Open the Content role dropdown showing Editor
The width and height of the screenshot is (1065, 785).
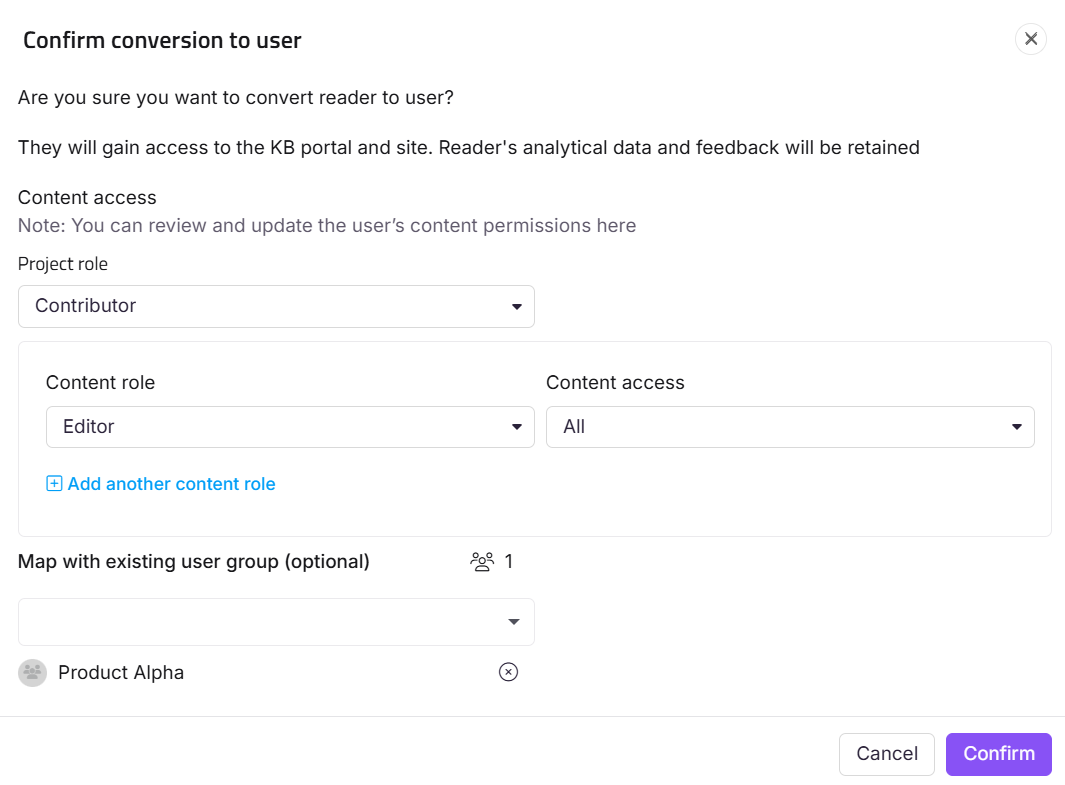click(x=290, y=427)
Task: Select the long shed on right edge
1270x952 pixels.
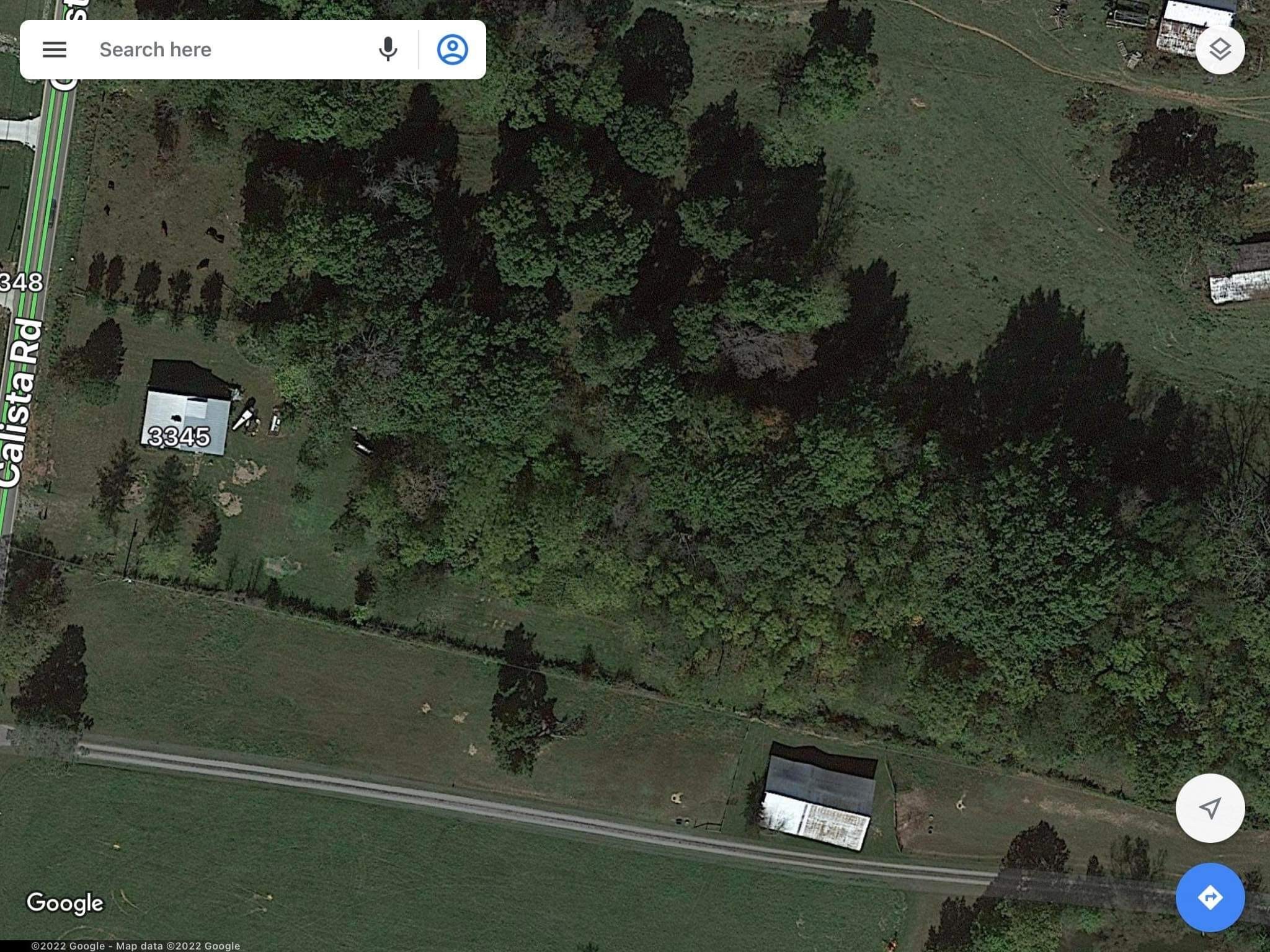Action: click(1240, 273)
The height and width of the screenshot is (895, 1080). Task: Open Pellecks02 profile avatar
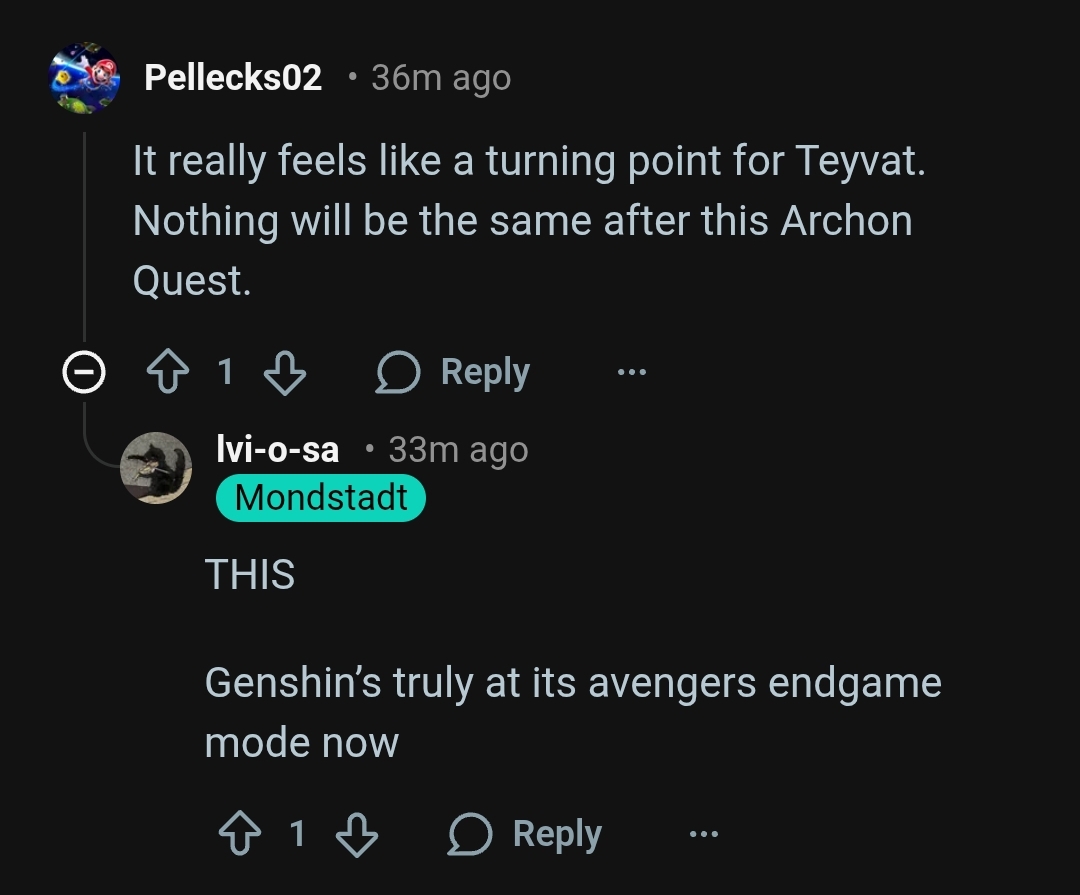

- TASK INSTRUCTIONS
With the pictures removed, please retype each record exactly.

- ANSWER TO THE EXERCISE
Open the Content role dropdown showing Editor
The width and height of the screenshot is (1065, 785).
click(x=290, y=427)
Task: Select the long shed on right edge
1270x952 pixels.
Action: click(1240, 273)
The height and width of the screenshot is (895, 1080). Task: Open Pellecks02 profile avatar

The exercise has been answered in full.